Message 53 of 60 (181943)
01-30-2005 10:15 PM
Reply to: Message 49 by jt
01-28-2005 6:37 PM


Re: Harmful Mutation Build-up
[qs]With the current evolutionary timeline and our understanding of genetics, it is surprising that many types of organisms are not extinct because of the gradual decrease of fitness caused by an accumulation of harmful mutations.[/quote]
I think you and crash both may find this relevant:
Szafraniec K, Borts RH, Korona R. 2001 "Environmental stress and mutational load in diploid strains of the yeast Saccharomyces cerevisiae" PNAS 98:1107-12
[quote] The negative effect of permanent contamination of populations because of spontaneous mutations does not appear to be very high if judged from the relatively good health of humans or many wild and domesticated species. This is partly explained by the fact that, in diploids, the new mutations are usually located in heterozygous loci and therefore are masked by wild-type alleles. The expression of mutations at the phenotypic level may also strongly depend on environmental factors if, for example, deleterious alleles are more easily compensated under favorable conditions. The present experiment uses diploid strains of yeast in which mutations arise at high rates because a mismatch-repair protein is missing. This mutagenesis resulted in a number of new alleles that were in heterozygous loci. They had no detectable effect on fitness when the environment was benign. A very different outcome was seen when thermal shock was applied, where fitness of the mutation-contaminated clones was lower and more diverse than that of the nonmutagenized clones. This shows that the genetic load conferred by spontaneous mutations can be underestimated or even overlooked in favorable conditions. Therefore, genetic variation can be higher and natural selection more intense when environmental conditions are getting poorer. These conclusions apply, at least, to that component of variation that directly originates from spontaneous mutations (as opposed to the variation resulting from the history of selection).[/qs]
In other words, overall mutational load is only part of the equation. If polymorphism is possible in a population, and as long as environmental stress remains stable, the cumulative effect of increasing mutational load can be essentially neutral. However, if the environment changes substantially, then the formerly masked effects can reduce fitness.

**Data segment**.
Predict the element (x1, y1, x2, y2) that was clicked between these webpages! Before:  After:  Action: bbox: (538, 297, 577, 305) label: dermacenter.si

**Exercise A**. Name every author listed in the citation of the yeast study given in the forum post on harmful mutation build-up.
**Exercise B**. Pick up the forum post on harmful mutation build-up right after its final sentence and carry it forward.

**Exercise answer A**. Szafraniec K, Borts RH, Korona R

**Exercise answer B**.
Note, however, that in small, isolated populations the marginal fitness due to mutational load may decrease due to other factors (such as in-breeding depression) and may ultimately lead to an extinction vortex as you noted. On the other hand, there have been populations where selection sweep and/or adaptation have overbalanced the mutational load and allowed the population to remain viable regardless of the number of mutations. Finally, within sexual populations, recombination is a key factor in overcoming mutational load. Doesn't that motivate you to go make whoopie?
This message has been edited by Quetzal, 01-30-2005 22:17 AM

This message is a reply to:
 Message 49 by jt, posted 01-28-2005 6:37 PM jt has replied

Replies to this message:
 Message 55 by jt, posted 02-04-2005 7:32 PM Quetzal has replied

  
Quetzal
Member (Idle past 5901 days)
Posts: 3228
Joined: 01-09-2002


Message 56 of 60 (183293)
02-05-2005 2:43 PM
Reply to: Message 55 by jt
02-04-2005 7:32 PM


Re: Harmful Mutation Build-up
That is only true for the short term. After enough loci had recessive harmful mutations, the chances would be non-negligible that loci would be homogeneous-harmful, and additional harmful mutations would have an effect.
Sort of. As you noted elsewhere in your post, large distributed populations are substantially more likely NOT to have a heavy burden of homozygous deleterious alleles due to selection weeding out those whose load gets too high. Remember, mutations effect individual organisms while mutational load is a statistical description of populations. IOW, it may be that individuals die off when the cumulative number of mutations in their genome gets too high, but there are plenty of other organisms in the population or species to "carry on the fight".
Which is a problem — a population in a stable environment would develop a large, invisible burden. When — not if — the environment changed, the population would suddenly be forced to confront the massive load it had been carrying.
This goes back to how we define deleterious, neutral and beneficial. None of these terms has any meaning outside the context of the environment in which the organism/population lives. It is entirely possible that a population confronted by sudden changes in major (or for that matter even minor) environmental factors DOES go extinct. Happens all the time. Source-sink dynamics, for example, are well-documented instances of this. On a larger scale, if the environmental changes are substantial, regional and even global populations of multiple species may go extinct or be severely reduced. However, the beauty of evolution via RM/NS is that even in severely stressed populations, it may be that a segment of the population has genome/phenome variation that allows it to persist, regardless. If not, well, RIP. In fact, it's these periodic wipeouts that are subsumed under selection sweep - the very thing that "purges" mutational load.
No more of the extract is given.